After a limited theatrical run, Only God Forgives hits the shelves this week. Nicolas Winding Refn's followup to his smash hit, Drive, garnered mixed reviews from critics and audiences alike -- who found it to be not what they expected. But you can't fault him for trying something different. He's an artist, after all. After his breakout film, Pusher, Winding Refn was faced with meeting similar expectations -- and, in 1999, he responded with his sophomore feature, Bleeder.

Bleeder hit screens the same year as Christoper Nolan's first film, Following. In addition to being good films in their own right, both are also interesting studies in their respective director's still-forming styles. While Winding Refn is best known to today's audiences for his deliberate pacing, scenes drenched in neon and operatic acts of shocking violence, Bleeder bears almost no resemblance to his current oeuvre.

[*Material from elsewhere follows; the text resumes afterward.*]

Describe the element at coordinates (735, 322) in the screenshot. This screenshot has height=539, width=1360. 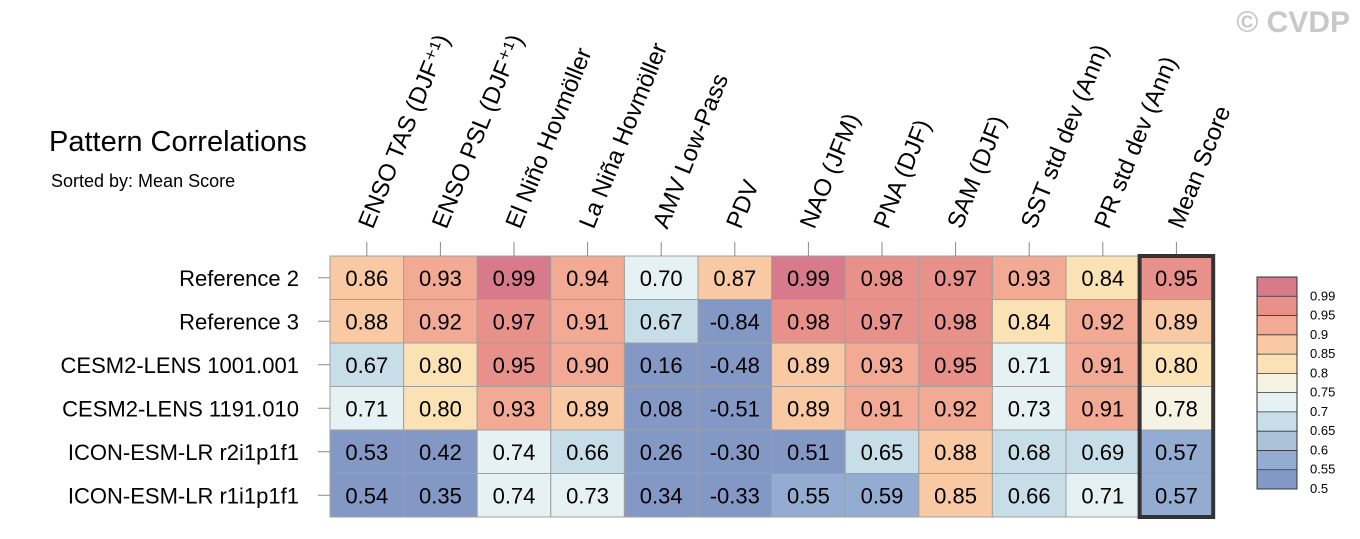
I see `cell-value: -0.84` at that location.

Granted, it does still possess a violent streak and has a bittersweet ending -- but it's also a little rough around the edges, brasher, more conversation-driven and darkly humorous.

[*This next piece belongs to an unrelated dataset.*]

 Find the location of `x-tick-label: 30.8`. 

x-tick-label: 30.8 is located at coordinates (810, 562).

If that wasn't enough of a departure, Bleeder is essentially an ensemble piece. Whereas Winding Refn's recent films typically focus on a mysterious, loner anti-hero riling against a greater evil (perceived or otherwise), Bleeder's core group dynamic is what gives it its character. The main storyline follows Leo (Kim Bodnia) -- a man struggling with the notion that he will soon be a father -- boyfriend of Louise (Rikke Louise Andersson). Louise's brother, Louis (Levino Jensen), is also a friend of Leo; as are Lenny (Mads Mikkelsen) and Kitjo (Zlatko Buric), who both work at the local video store. Lenny also pines after Lea (Liv Corfixen), who works in a nearby café.

In a way, Lenny mirrors Leo. Both are unwilling to move forward with their lives and accept reality -- for Leo, it's the reality of being a father; for Lenny, it's the reality of life (and relationships) beyond his safe haven in the video store. The difference that ultimately decides their respective fates is how they deal with their fear of progress -- Leo is ultimately unravelled by his inability to cope and his decisions to turn to violence as a response; while Lenny, on the other hand, is able to take control of his fate through his willingness to change.

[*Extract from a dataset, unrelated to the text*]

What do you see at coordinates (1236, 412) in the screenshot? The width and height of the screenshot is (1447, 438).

For those looking for a different kind of Nicolas Winding Refn film, Bleeder is a good place to start. It's raw, funny, sad and violent -- and also very different from his current work. And in that sense, it's also far more accessible than anything else he's made recently. [B]

* Reviewer's Note: Bleeder will be screening on October 24th at the TIFF Bell Lightbox in Toronto as part of the Nicolas Winding Refn retrospective, With Blood on His Hands: The Films of Nicolas Winding Refn. The director himself will not be in attendance, but there will be a special pre-recorded video introduction by him, shown prior to the film.